Impact of Lookback Period on Momentum Factor
What is the optimal lookback period?
November 2025. Reading Time: 10 Minutes. Author: Nicolas Rabener.
SUMMARY
- Momentum can be measured over various lookback periods
- The optimal lookback remains between six and 12 months
- Likely explained by human behavior
INTRODUCTION
Most fund managers are skeptical of the momentum factor because selecting stocks based on it requires little expertise – a spreadsheet and basic math often suffice. As a result, charging high fees for fund pursuing a momentum-based portfolio is challenging.

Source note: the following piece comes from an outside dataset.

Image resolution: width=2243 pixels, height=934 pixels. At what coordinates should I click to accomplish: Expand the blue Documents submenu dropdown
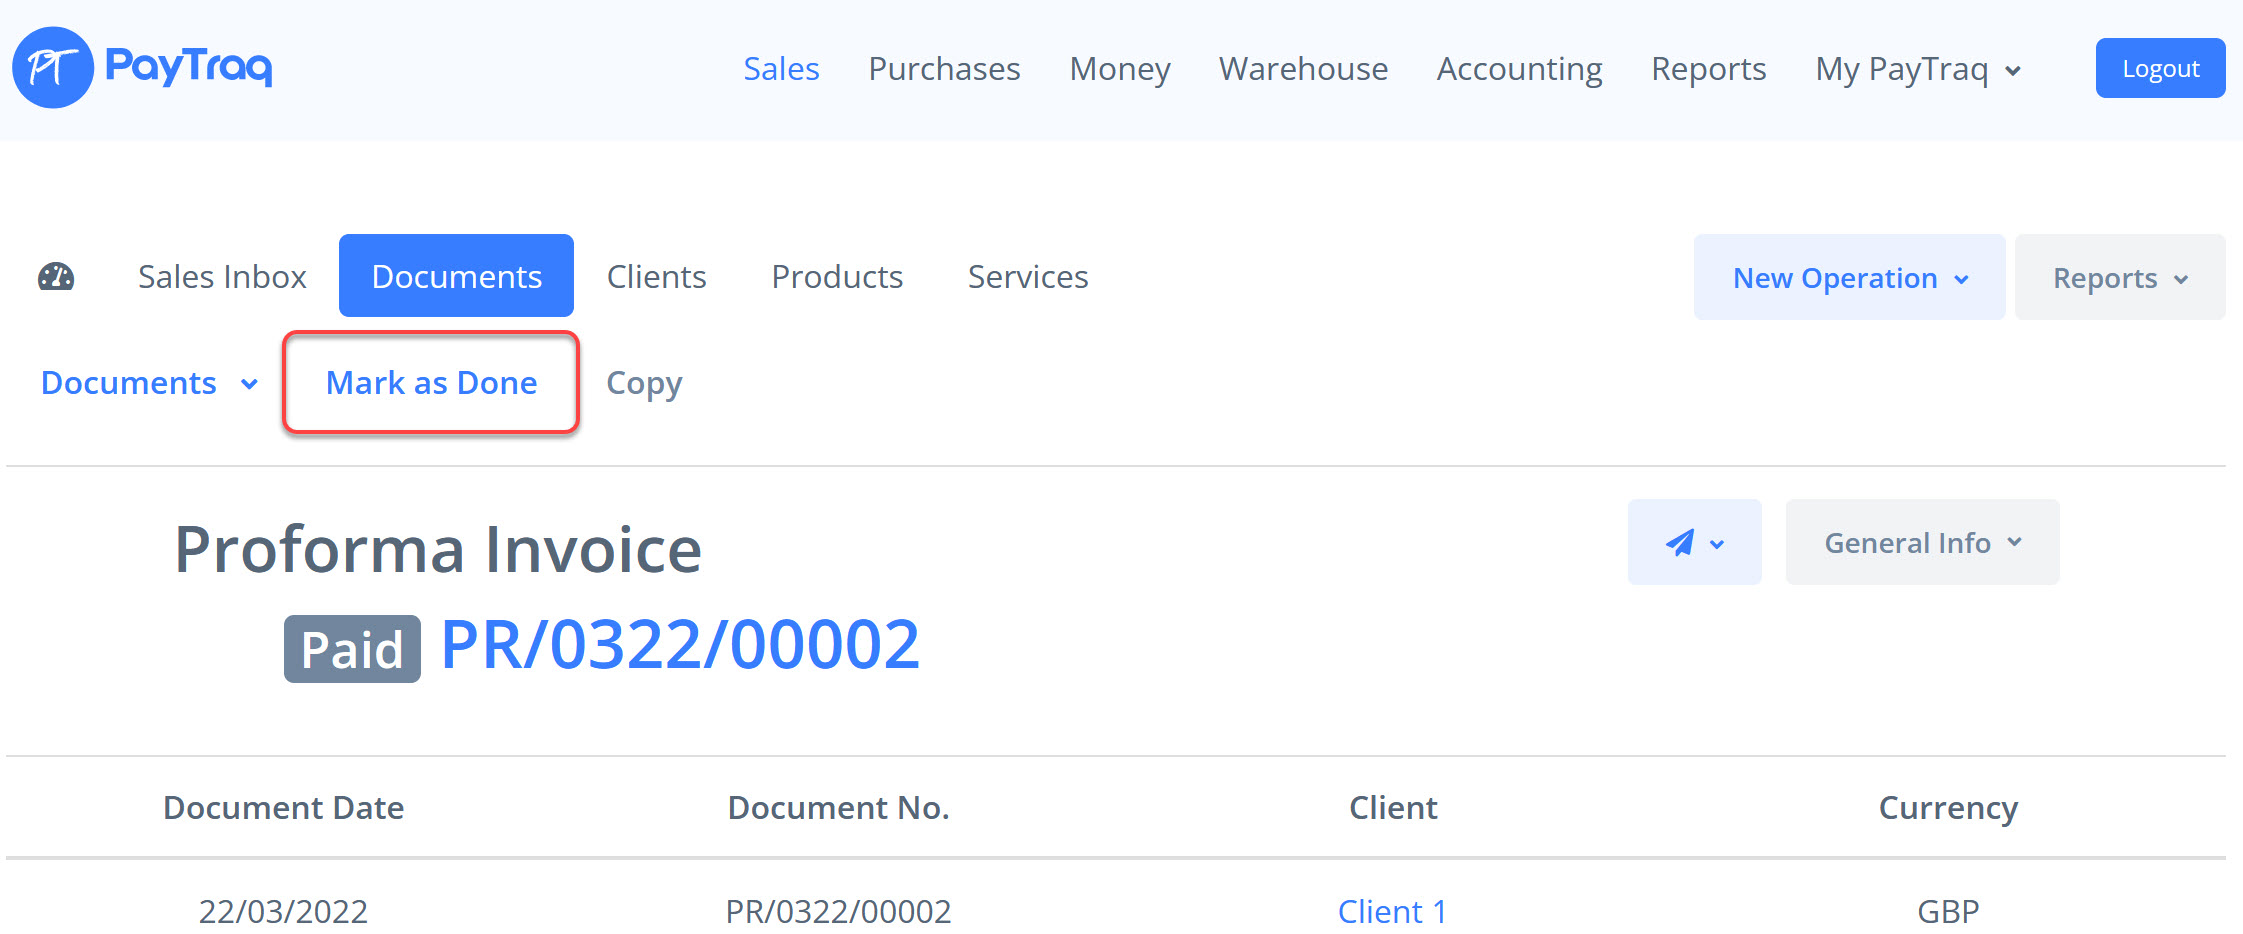click(149, 383)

Yet, the substantial body of research demonstrating attractive excess returns from momentum cannot be ignored. One way to add value is by creating a more sophisticated version of the factor, for example, by measuring momentum through Sharpe ratios, alpha, or a combination of multiple metrics (read Momentum Variations and Improving the Momentum Factor).
Another approach is to adjust the standard 12-month lookback period. Winners could be held longer, or shorter lookbacks could be used, reflecting lower transaction costs and the market’s increasing short-term focus.
In this article, we will examine how the momentum factor’s performance depends on the choice of lookback period.
LOOKBACK SENSITIVITY OF THE MOMENTUM FACTOR
We focus on the U.S. stock market, defining the investable universe as all stocks with market capitalizations above $1 billion. For the long-short portfolio, we select the top 10% of best-performing and bottom 10% of worst-performing stocks, constructing it beta-neutral. For the long-only portfolio, we include only the top-performing stocks and calculate excess returns by subtracting the market return. Stocks are equally weighted and rebalanced monthly, accounting for transaction costs of 10 basis points.
Traditionally, momentum is measured as total return over the past 12 months, excluding the most recent month. In this study, we ignore that exclusion to evaluate very short lookbacks, noting that there is little difference between the standard 12-month measure and the exclusion-adjusted version.
We compute the CAGRs of the long-short and long-only excess return momentum indices. The results reveal an inverted smile, with predominantly negative returns between 2003 and 2025. The best lookback was between six and 12 months, while having a shorter or longer lookback reduced the return significantly. Overall, momentum investing has been unrewarding over the past two decades.
Source: Finominal
MOMENTUM CRASHES
The weak performance of momentum investing over the last two decades can partly be explained by the factor’s crash in 2009, when the worst-hit stocks of the global financial crisis led the recovery rally. However, since then, returns have been largely flat across most scenarios.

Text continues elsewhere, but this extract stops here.